→ YOUR TASK
Quote the data below word for word, from the line containing "Where should I click to: Click the Stream" through the last line of the data, both ends included.

→ DATA FOR THIS EXERCISE

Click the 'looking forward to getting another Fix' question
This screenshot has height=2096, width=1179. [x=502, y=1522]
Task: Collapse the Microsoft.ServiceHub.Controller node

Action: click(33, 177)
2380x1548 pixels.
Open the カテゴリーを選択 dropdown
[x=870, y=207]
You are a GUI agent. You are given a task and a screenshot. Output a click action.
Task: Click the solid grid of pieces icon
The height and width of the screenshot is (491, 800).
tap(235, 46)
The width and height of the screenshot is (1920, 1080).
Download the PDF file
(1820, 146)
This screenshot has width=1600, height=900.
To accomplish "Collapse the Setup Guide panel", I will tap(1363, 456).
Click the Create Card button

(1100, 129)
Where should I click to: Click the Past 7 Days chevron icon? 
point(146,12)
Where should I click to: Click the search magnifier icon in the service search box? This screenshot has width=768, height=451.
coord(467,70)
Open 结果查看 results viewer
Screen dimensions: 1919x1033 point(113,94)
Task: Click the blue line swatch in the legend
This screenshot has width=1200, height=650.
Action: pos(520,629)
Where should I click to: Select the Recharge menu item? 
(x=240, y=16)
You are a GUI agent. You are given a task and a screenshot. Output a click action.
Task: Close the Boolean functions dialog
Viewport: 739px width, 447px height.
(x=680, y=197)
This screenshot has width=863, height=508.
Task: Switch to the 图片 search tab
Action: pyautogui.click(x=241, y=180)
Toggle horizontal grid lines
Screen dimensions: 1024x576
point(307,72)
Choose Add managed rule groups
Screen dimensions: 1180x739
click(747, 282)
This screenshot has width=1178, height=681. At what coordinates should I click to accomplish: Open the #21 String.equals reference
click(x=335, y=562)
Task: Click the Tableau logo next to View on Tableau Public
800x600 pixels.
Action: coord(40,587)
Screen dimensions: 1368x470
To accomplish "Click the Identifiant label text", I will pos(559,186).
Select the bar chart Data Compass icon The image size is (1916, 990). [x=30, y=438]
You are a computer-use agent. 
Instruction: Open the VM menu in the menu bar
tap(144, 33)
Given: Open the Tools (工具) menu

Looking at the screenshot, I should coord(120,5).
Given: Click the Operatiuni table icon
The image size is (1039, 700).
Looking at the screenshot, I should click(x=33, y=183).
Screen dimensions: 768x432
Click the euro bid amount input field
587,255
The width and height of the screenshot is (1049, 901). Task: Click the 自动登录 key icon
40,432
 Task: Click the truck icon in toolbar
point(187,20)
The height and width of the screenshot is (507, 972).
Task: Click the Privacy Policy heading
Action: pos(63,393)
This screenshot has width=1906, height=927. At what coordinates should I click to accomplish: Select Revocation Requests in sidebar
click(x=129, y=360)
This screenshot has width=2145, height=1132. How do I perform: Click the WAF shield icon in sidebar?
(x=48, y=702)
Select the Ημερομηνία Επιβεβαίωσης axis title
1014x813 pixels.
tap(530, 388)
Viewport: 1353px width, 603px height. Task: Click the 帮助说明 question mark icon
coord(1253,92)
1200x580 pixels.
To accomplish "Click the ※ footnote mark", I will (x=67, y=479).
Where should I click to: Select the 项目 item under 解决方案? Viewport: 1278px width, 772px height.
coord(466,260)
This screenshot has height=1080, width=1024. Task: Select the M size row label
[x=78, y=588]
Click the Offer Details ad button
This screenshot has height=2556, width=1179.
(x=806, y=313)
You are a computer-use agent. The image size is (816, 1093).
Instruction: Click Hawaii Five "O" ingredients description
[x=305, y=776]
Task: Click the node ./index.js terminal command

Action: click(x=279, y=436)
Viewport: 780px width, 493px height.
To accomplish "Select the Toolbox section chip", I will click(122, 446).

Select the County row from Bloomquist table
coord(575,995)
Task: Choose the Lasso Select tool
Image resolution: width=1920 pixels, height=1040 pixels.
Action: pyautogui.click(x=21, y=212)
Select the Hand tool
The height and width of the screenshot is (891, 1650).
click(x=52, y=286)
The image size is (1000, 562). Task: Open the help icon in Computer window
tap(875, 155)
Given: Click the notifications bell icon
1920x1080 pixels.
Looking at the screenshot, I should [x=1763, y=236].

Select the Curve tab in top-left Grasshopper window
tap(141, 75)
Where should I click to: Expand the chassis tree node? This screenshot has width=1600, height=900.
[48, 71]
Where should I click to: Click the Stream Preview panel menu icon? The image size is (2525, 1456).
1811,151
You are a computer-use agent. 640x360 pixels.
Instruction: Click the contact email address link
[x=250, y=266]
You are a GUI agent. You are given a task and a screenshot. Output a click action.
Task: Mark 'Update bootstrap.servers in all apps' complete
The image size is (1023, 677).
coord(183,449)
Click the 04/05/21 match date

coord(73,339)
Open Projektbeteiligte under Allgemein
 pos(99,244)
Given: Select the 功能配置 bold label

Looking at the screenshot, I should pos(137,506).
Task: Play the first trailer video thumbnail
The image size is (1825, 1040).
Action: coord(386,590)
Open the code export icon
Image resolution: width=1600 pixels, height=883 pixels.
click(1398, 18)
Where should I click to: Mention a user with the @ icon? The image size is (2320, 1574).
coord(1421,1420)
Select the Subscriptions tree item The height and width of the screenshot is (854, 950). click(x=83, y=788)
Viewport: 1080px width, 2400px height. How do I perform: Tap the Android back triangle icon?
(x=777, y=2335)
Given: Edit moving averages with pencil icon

→ EXERCISE RESPONSE
Where should I click to: Click the Stream Preview panel menu icon? The image size is (2525, 1456).
1811,151
You are a computer-use agent. 640x360 pixels.
Instruction: Click the contact email address link
[x=250, y=266]
You are a GUI agent. You are given a task and a screenshot. Output a click action.
Task: Mark 'Update bootstrap.servers in all apps' complete
The image size is (1023, 677).
coord(183,449)
Click the 04/05/21 match date

coord(73,339)
Open Projektbeteiligte under Allgemein
 pos(99,244)
Given: Select the 功能配置 bold label

Looking at the screenshot, I should pos(137,506).
Task: Play the first trailer video thumbnail
The image size is (1825, 1040).
Action: coord(386,590)
Open the code export icon
Image resolution: width=1600 pixels, height=883 pixels.
click(1398, 18)
Where should I click to: Mention a user with the @ icon? The image size is (2320, 1574).
coord(1421,1420)
Select the Subscriptions tree item The height and width of the screenshot is (854, 950). click(x=83, y=788)
Viewport: 1080px width, 2400px height. How do I perform: Tap the Android back triangle icon?
(x=777, y=2335)
Given: Edit moving averages with pencil icon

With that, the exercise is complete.